PACAP - 2016 - Annual activity report

PACAP

PACAP - 2016

Project-Team Pacap

Members

Overall Objectives

Research Program

Application Domains

Any computer usage

Highlights of the Year

New Software and Platforms

New Results

Bilateral Contracts and Grants with Industry

Partnerships and Cooperations

Dissemination

Bibliography

Previous |

Home | Next next

Section: New Results

Compiler, vectorization, interpretation

Participants : Erven Rohou, Emmanuel Riou, Arjun Suresh, André Seznec, Nabil Hallou, Sylvain Collange, Rabab Bouziane, Arif Ali Ana-Pparakkal, Stefano Cherubin.

Improving sequential performance through memoization

Participants : Erven Rohou, Emmanuel Riou, André Seznec, Arjun Suresh.

Many applications perform repetitive computations, even when properly programmed and optimized. Performance can be improved by caching results of pure functions, and retrieving them instead of recomputing a result (a technique called memoization).

We propose [20] a simple technique for enabling software memoization of any dynamically linked pure function and we illustrate our framework using a set of computationally expensive pure functions – the transcendental functions.

Our technique does not need the availability of source code and thus can be applied even to commercial applications as well as applications with legacy codes. As far as users are concerned, enabling memoization is as simple as setting an environment variable.

Our framework does not make any specific assumptions about the underlying architecture or compiler tool-chains, and can work with a variety of current architectures.

We present experimental results for x86-64 platform using both gcc and icc compiler tool-chains, and for ARM cortex-A9 platform using gcc. Our experiments include a mix of real world programs and standard benchmark suites: SPEC and Splash2x. On standard benchmark applications that extensively call the transcendental functions we report memoization benefits of upto 16 %, while much higher gains were realized for programs that call the expensive Bessel functions. Memoization was also able to regain a performance loss of 76 % in bwaves due to a known performance bug in the gcc libm implementation of pow function.

Initial work has been published in ACM TACO 2015 [20] and accepted for presentation at the International Conference HiPEAC 2016 in Prague.

Further developments have been accepted for publication at the Compiler Construction Conference 2017 [49].

This research is described in the PhD thesis of Arjun Suresh [24].

Optimization in the Presence of NVRAM

Participants : Erven Rohou, Rabab Bouziane.

Energy-efficiency is one of the most challenging design issues in both embedded and high-performance computing domains. The aim is to reduce as much as possible the energy consumption of considered systems while providing them with the best computing performance. Finding an adequate solution to this problem certainly requires a cross-disciplinary approach capable of addressing the energy/performance trade-off at different system design levels.

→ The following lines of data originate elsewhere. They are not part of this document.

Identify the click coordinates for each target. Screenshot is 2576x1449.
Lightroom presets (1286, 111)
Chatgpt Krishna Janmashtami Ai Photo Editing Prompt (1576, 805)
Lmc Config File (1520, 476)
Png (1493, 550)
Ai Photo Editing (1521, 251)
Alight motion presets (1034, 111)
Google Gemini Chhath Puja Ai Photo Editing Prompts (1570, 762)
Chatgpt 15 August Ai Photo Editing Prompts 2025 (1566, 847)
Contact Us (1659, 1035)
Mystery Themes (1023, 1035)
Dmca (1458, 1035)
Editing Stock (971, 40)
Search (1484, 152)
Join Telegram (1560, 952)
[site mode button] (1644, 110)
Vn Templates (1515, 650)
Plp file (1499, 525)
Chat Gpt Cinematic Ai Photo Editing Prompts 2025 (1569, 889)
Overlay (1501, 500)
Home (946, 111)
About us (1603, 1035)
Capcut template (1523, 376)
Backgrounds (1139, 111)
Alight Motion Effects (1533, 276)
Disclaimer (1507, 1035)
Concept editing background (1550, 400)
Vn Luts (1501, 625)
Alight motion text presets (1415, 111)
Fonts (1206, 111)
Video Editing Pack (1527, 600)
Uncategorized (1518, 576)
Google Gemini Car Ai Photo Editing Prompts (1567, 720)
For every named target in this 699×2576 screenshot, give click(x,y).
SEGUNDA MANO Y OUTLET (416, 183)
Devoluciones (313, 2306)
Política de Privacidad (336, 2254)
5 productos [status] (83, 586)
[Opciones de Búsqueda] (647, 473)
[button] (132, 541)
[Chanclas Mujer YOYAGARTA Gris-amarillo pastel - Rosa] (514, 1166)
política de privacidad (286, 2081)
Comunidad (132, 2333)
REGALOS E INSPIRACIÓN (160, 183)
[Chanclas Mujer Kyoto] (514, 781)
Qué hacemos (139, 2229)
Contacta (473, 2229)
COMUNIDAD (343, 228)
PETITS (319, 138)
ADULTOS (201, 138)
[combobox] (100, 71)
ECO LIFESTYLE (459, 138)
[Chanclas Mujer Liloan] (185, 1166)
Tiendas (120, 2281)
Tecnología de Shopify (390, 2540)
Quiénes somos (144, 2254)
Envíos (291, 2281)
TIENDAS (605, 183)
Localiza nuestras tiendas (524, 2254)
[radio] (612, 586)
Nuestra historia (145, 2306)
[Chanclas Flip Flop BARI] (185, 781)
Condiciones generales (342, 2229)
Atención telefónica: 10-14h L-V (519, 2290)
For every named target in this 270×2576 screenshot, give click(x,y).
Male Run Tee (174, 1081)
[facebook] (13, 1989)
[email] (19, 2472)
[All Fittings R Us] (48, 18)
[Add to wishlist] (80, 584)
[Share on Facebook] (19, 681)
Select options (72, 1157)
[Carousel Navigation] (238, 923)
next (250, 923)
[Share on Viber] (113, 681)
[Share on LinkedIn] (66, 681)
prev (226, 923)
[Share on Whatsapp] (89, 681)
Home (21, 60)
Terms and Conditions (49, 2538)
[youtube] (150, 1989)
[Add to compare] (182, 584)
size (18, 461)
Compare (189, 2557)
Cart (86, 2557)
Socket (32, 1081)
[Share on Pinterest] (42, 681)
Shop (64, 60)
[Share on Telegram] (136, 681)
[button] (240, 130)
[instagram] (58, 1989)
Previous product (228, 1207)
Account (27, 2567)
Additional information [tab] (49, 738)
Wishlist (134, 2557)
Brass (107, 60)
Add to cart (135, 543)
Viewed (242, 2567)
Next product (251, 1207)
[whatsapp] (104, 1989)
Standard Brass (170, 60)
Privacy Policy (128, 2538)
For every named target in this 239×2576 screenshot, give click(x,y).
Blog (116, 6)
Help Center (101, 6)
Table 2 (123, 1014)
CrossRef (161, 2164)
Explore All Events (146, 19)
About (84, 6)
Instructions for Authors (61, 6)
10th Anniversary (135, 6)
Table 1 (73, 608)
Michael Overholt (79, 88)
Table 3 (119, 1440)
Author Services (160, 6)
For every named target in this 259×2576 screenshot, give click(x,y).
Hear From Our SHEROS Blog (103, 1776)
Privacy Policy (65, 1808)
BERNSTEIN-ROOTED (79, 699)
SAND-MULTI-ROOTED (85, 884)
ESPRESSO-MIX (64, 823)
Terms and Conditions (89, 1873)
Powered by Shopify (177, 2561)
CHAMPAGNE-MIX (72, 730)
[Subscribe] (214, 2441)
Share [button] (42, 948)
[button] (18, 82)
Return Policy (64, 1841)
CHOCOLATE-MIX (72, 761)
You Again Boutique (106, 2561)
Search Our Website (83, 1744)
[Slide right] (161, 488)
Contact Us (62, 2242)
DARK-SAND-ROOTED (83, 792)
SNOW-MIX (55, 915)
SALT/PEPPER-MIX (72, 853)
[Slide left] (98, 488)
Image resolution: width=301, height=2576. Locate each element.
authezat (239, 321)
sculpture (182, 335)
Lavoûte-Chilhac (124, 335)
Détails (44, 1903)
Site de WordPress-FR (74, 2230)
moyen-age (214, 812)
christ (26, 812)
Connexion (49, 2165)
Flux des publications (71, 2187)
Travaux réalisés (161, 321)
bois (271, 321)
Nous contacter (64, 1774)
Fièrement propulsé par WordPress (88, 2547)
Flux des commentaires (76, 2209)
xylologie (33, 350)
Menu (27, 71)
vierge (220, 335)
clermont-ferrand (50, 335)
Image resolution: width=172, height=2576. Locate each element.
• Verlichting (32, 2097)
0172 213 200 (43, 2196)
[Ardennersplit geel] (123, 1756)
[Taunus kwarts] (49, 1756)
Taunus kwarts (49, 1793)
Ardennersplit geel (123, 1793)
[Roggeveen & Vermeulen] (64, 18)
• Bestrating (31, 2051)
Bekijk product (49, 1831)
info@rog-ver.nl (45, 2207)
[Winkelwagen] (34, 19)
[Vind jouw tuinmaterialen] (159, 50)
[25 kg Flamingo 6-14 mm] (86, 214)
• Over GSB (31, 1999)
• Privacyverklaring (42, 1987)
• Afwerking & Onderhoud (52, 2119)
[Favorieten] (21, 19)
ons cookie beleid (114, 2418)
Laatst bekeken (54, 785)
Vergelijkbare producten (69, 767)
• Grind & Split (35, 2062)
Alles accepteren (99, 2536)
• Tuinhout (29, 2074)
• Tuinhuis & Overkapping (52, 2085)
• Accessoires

We proposed [42] an empirical impact analysis of the integration of Spin Transfer Torque Magnetic Random Access Memory (STT-MRAM) technologies in multicore architectures when applying some existing compiler optimizations. For that purpose, we use three well-established architecture and NVM evaluation tools: NVSim, gem5 and McPAT. Our results show that the integration of STT-MRAM at cache memory levels enables a significant reduction of the energy consumption (up to 24.2 % and 31 % on the considered multicore and monocore platforms respectively) while preserving the performance improvement provided by typical code optimizations. We also identified how the choice of the clock frequency impacts the relative efficiency of the considered memory technologies.

This research is done in collaboration with Abdoulaye Gamatié at LIRMM (Montpellier) within the context the the ANR project CONTINUUM.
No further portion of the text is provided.